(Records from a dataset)
▬▬▬▬▬▬▬▬▬▬

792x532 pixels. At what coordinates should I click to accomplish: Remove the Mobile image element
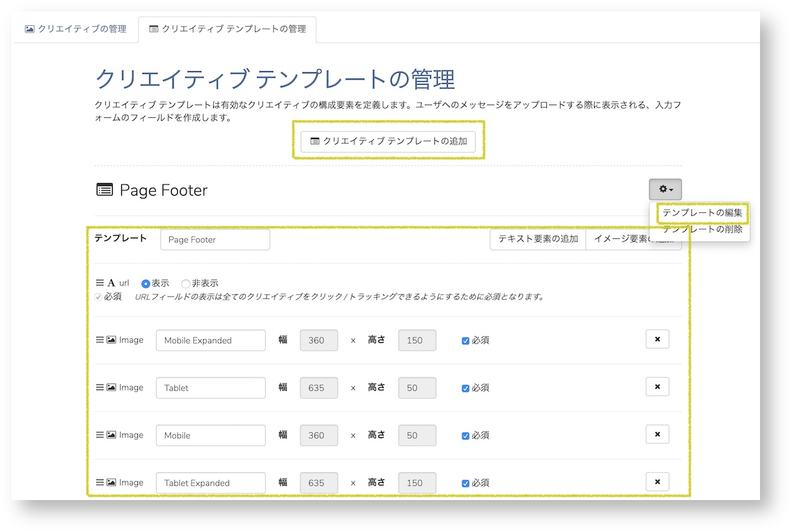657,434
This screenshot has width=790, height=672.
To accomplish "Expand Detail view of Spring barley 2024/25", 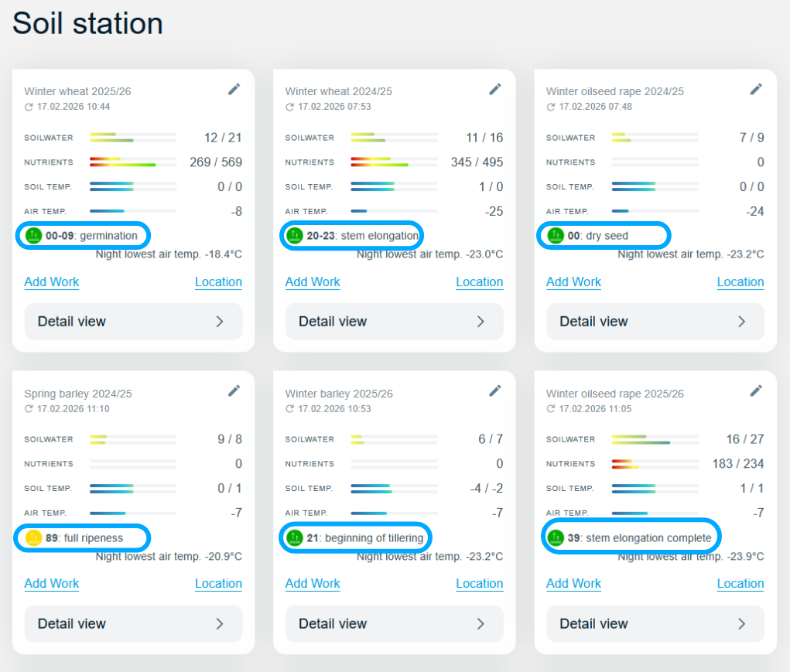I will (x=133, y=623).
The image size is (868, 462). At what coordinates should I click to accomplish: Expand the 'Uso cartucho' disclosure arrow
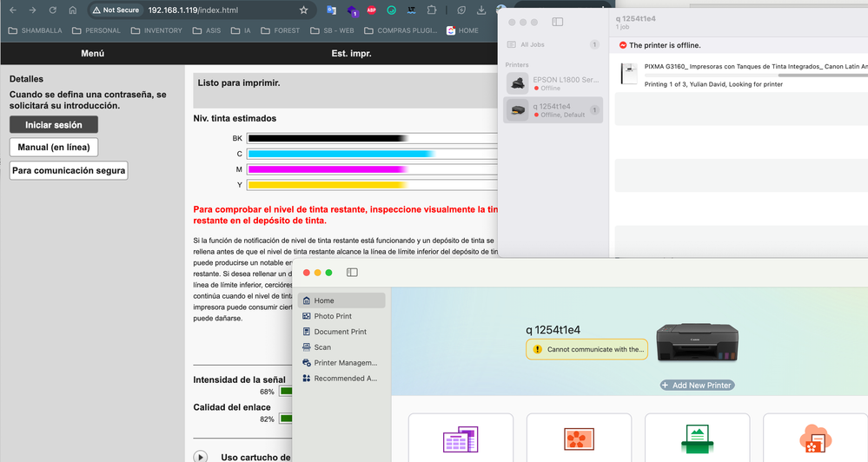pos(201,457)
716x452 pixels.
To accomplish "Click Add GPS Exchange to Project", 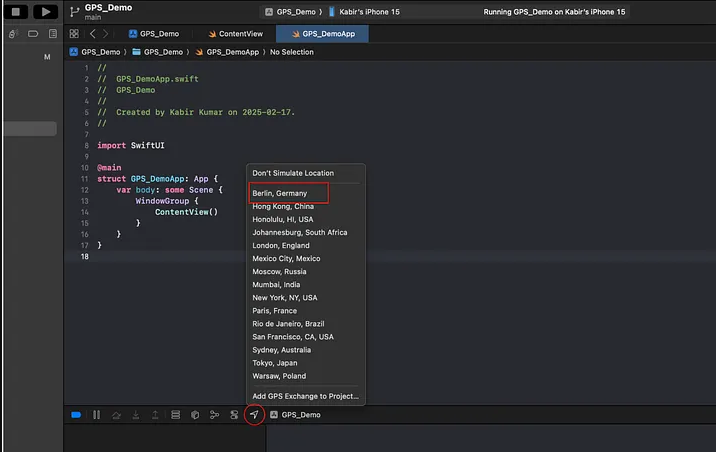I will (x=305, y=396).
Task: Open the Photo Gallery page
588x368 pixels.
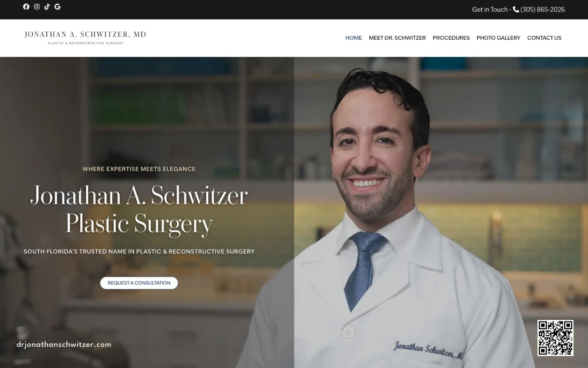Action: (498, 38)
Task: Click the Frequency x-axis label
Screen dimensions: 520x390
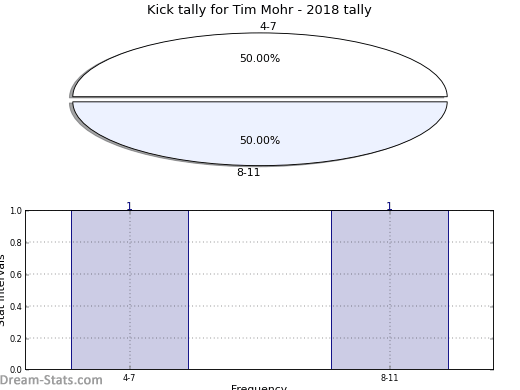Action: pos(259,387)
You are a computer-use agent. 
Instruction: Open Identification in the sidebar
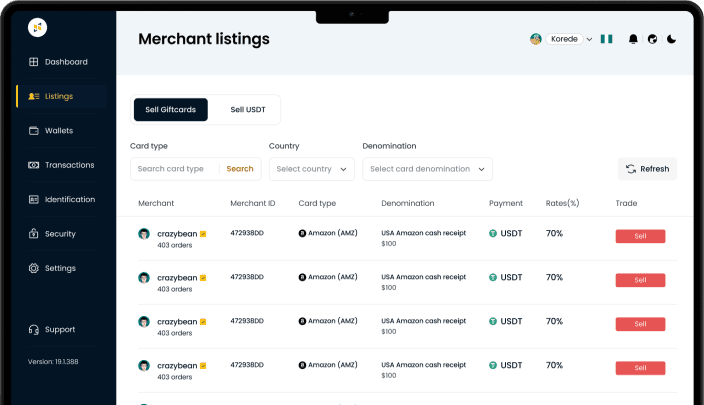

▬▬▬▬▬▬▬▬▬▬

Try it: How many lines of the data contain "Open"? Work it out and give only the number.

Result: 2